George Nixon Briggs was born in Adams, Massachusetts, on April 12, 1796. He was the eleventh of twelve children of Allen Briggs, a blacksmith originally from Cranston, Rhode Island, and Nancy (Brown) Briggs, of Huguenot descent. His parents moved the family to Manchester, Vermont, when he was seven, and, two years later, to White Creek, New York. The household was religious: his father was a Baptist and his mother was a Quaker, and they gave their children religious instruction from the Bible.

At the age of 14, during the Second Great Awakening, which was especially strong in Upstate New York, Briggs experienced a conversion experience and joined the Baptist faith. He spoke at revival meetings of his experience, drawing appreciative applause from the crowds, according to Hiland Hall, who came to know Briggs at that time and who became a lifelong friend and political associate. His faith informed his personal behavior: he remained committed to religious ideals, for instance objecting to Congressional sessions that stretched into Sunday and abstaining from alcohol consumption.

Briggs sporadically attended the public schools in White Creek, and was apprenticed for three years to a Quaker hatter. With support from his older brothers he embarked on the study of law in Pittsfield and Lanesboro in 1813, and was admitted to the Massachusetts bar in 1818. He first opened a practice in Adams, moved it to Lanesboro in 1823, and Pittsfield in 1842. His trial work was characterized by a contemporary as clear, brief, and methodical, even though he was fond of telling stories in less formal settings.
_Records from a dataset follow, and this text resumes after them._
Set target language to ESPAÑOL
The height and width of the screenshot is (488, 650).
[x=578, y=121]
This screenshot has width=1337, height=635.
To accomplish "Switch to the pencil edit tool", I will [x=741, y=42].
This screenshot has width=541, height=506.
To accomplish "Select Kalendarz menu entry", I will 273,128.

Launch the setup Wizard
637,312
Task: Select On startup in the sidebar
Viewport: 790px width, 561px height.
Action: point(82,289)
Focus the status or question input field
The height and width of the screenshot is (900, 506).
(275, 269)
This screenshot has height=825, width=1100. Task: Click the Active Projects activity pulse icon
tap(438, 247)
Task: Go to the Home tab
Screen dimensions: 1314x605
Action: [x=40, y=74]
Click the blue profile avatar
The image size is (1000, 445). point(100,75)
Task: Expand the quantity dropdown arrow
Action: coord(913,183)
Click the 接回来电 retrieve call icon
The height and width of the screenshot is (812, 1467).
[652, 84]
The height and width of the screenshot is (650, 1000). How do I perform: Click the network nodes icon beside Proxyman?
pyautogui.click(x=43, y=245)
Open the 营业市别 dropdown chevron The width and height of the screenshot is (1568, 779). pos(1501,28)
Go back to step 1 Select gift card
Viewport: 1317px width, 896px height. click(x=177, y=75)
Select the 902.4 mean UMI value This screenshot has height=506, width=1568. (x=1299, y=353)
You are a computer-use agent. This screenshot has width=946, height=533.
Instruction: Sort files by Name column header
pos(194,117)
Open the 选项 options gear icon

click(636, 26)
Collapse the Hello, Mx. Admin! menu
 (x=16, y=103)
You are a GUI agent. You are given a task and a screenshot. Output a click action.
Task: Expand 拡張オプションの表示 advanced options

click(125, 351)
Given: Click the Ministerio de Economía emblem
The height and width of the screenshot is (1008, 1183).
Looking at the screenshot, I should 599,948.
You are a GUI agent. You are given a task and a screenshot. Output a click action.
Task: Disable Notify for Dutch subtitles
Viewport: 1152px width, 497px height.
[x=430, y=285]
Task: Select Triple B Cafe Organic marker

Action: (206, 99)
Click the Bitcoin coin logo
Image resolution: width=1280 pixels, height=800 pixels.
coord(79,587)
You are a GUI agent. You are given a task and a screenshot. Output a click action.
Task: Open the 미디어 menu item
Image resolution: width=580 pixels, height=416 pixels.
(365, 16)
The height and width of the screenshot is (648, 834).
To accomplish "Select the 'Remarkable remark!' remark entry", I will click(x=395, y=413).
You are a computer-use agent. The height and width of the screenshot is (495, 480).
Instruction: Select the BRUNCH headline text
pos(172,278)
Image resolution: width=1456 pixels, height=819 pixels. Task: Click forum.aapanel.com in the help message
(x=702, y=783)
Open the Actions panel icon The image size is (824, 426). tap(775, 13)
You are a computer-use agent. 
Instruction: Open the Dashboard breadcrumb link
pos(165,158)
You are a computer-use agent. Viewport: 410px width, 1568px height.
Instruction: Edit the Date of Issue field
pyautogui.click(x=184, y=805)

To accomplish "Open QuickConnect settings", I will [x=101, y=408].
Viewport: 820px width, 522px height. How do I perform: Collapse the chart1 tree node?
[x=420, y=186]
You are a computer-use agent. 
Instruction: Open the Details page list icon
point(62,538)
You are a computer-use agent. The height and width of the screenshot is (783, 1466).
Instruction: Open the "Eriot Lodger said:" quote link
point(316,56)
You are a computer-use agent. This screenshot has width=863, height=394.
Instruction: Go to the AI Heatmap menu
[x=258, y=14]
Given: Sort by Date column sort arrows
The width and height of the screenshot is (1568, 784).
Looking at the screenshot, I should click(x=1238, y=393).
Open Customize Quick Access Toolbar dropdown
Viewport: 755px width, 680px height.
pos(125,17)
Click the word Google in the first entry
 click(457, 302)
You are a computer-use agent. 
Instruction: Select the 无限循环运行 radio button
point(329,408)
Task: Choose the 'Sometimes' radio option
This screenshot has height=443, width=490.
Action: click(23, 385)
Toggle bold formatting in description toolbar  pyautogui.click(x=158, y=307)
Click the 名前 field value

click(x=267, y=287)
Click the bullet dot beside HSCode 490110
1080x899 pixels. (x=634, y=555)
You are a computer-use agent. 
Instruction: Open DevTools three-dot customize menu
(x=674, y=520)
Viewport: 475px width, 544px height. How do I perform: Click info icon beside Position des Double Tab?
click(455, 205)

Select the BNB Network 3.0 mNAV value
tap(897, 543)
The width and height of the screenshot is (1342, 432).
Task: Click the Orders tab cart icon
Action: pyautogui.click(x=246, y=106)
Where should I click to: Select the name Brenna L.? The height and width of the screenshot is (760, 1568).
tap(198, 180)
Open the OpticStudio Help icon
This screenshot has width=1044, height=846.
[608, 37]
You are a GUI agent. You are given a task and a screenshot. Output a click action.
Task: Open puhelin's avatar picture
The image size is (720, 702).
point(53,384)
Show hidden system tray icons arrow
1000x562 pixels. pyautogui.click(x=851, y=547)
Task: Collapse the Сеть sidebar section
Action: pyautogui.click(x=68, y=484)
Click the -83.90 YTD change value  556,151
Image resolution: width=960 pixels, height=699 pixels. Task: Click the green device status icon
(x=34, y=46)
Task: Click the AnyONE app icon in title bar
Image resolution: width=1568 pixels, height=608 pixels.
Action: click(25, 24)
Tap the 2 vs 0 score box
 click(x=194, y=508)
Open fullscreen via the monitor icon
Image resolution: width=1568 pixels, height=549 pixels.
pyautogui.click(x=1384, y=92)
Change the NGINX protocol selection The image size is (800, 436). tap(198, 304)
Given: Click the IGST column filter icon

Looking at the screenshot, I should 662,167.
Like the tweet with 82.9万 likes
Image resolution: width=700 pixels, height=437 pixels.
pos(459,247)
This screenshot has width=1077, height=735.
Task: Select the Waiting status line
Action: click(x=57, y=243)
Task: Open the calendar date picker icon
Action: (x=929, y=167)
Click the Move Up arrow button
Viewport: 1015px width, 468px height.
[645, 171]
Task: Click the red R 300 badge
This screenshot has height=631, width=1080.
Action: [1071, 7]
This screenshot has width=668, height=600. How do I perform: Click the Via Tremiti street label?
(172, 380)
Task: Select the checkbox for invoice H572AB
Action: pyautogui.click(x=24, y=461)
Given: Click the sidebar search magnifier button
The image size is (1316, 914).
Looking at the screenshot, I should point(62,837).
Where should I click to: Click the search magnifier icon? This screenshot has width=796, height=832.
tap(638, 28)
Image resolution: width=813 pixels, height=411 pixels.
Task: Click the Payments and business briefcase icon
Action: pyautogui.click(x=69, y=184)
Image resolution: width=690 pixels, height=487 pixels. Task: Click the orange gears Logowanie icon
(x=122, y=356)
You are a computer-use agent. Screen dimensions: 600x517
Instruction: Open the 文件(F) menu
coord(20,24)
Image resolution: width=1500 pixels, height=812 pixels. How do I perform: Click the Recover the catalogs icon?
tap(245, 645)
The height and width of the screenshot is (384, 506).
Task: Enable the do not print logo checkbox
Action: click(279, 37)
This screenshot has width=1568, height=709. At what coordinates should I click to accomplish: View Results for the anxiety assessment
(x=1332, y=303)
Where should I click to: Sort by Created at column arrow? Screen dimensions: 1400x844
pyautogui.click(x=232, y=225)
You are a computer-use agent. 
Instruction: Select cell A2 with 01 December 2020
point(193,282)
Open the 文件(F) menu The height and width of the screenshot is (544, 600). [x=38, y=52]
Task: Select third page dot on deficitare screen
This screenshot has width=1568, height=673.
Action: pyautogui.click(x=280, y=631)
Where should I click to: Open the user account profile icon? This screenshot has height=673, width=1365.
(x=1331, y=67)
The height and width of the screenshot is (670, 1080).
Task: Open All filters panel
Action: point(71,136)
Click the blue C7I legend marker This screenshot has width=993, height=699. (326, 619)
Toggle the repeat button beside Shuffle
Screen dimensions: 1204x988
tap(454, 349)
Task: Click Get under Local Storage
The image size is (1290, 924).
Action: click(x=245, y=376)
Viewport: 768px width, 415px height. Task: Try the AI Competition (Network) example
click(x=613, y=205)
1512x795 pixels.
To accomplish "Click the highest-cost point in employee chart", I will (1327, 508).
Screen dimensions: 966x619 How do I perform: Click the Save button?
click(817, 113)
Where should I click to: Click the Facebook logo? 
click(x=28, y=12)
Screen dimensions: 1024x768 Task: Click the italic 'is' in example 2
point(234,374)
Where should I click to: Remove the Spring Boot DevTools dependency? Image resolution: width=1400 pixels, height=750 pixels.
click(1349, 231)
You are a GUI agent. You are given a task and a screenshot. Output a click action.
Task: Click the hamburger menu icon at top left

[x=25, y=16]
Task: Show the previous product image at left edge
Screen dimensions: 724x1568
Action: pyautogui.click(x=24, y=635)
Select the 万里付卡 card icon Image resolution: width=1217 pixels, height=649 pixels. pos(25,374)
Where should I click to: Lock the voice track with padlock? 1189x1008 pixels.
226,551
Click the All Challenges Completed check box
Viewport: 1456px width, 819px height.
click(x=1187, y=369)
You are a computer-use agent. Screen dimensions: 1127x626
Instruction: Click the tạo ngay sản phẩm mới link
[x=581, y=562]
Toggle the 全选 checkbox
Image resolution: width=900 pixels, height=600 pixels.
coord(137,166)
In 1817 Briggs helped to establish a Baptist church in Lanesboro; in this congregation he met Harriet Hall, whom he married in 1818; their children were Harriet, George, and Henry. Briggs was also called upon to raise the four orphaned children of his brother Rufus, one of the brothers who supported him in his law studies. Rufus died in 1816, followed by his wife not long afterward.

Briggs' involvement in civic life began at the local level. From 1824 to 1831 Briggs was the register of deeds for the Northern district of Berkshire County, Massachusetts. He was elected town clerk in 1824, was appointed chairman of the board of commissioners of highways in 1826. His interest in politics was sparked by his acquaintance with Henry Shaw, who served in the United States House of Representatives from 1817 to 1821.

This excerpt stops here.